QUOTED PASSAGE -
BEGIN

Synoptic data provides a synopsis - a comprehensive view of something at a moment in time. This vignette demonstrates an example workflow for exploring air quality synoptic data using the AirSensor R package and data captured by PurpleAir air quality sensors.

Synoptic Data Basics

Creating Current Synoptic Data (slow)

PurpleAir sensor readings are uploaded to the cloud every 120 seconds. (Every 80 seconds prior to a May 31, 2019 firmware upgrade.) Data are processed by PurpleAir and a version of the data is displayed on the PurpleAir website.

You can generate a current PurpleAir Synoptic (PAS) object (hereafter called a pas) by using the pas_createNew() function. A pas object is just a large dataframe with 44 data columns and a record for each PurupleAir sensor channel (2 channels per sensor).

The pas_createNew() function performs the following tasks under the hood:

  1. Download a raw dataset of the entire PurpleAir network that includes both metadata and recent PM2.5 averages for each deployed sensor across the globe. See downloadParseSynopticData() for more info.

  2. Subset and enhance the raw dataset by replacing variables with more consistent, human readable names and adding spatial metadata for each sensor including the nearest official air quality monitor. For a more in depth explanation, see enhanceSynopticData().

To create a new pas object you must first properly initialize the MazamaSpatialUtils package. The following example will create a brand new pas object with up-to-the-minute data:

NOTE: This can take up to a minute to process.

library(AirSensor)

# Initialize spatial data processing 
library(MazamaSpatialUtils)
initializeMazamaSpatialUtils()

# Create a 'pas' object with current data
pas <- pas_createNew(countryCodes = "US")

Loading Pre-generated Synoptic Data (fast)

It is also possible to load pre-generated pas objects from a data archive. These objects are updated regularly throughout each day and are typically used by other package functions primarily for the location metadata they contain. Archived pas objects from previous days will thus have data associated with near midnight of that date.

The archived pas objects can be loaded very quickly with the pas_load() function which obtains pas objects from the archive specified with setArchvieBaseUrl(). When used without specifying the datestamp argument, pas_load() will obtain the most recently processed pas object – typically less than an hour old.

END

DATA SECTION -
BEGIN

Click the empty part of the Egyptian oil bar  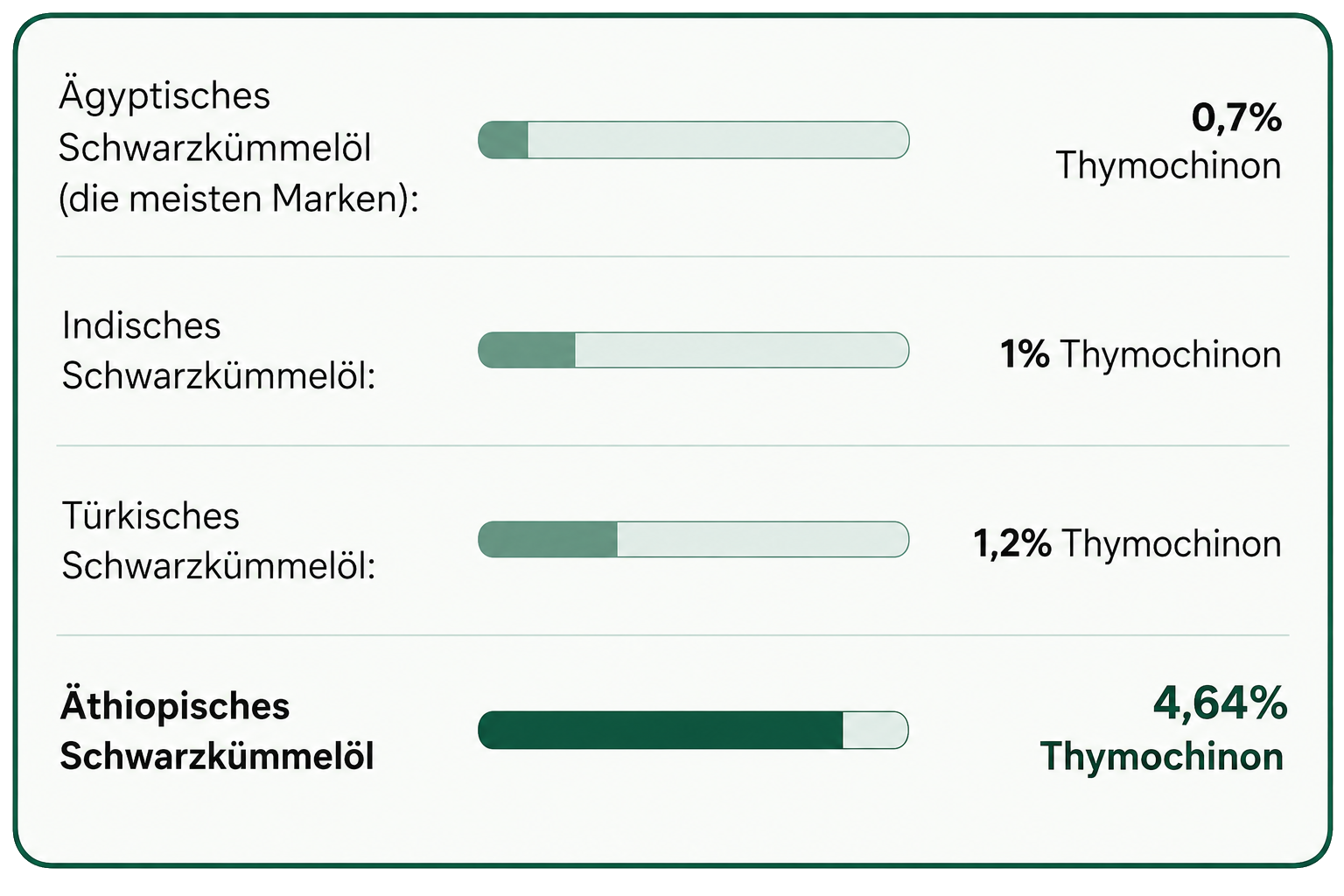(719, 140)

END

WHAT TO PRODUCE -
Can you repeat the synoptic data vignette word for word between "Synoptic data provides" and "air quality sensors.", inclusive? The listing comes from a separate source unrelated to the synoptic data vignette.

COMPLETED EXERCISE -
Synoptic data provides a synopsis - a comprehensive view of something at a moment in time. This vignette demonstrates an example workflow for exploring air quality synoptic data using the AirSensor R package and data captured by PurpleAir air quality sensors.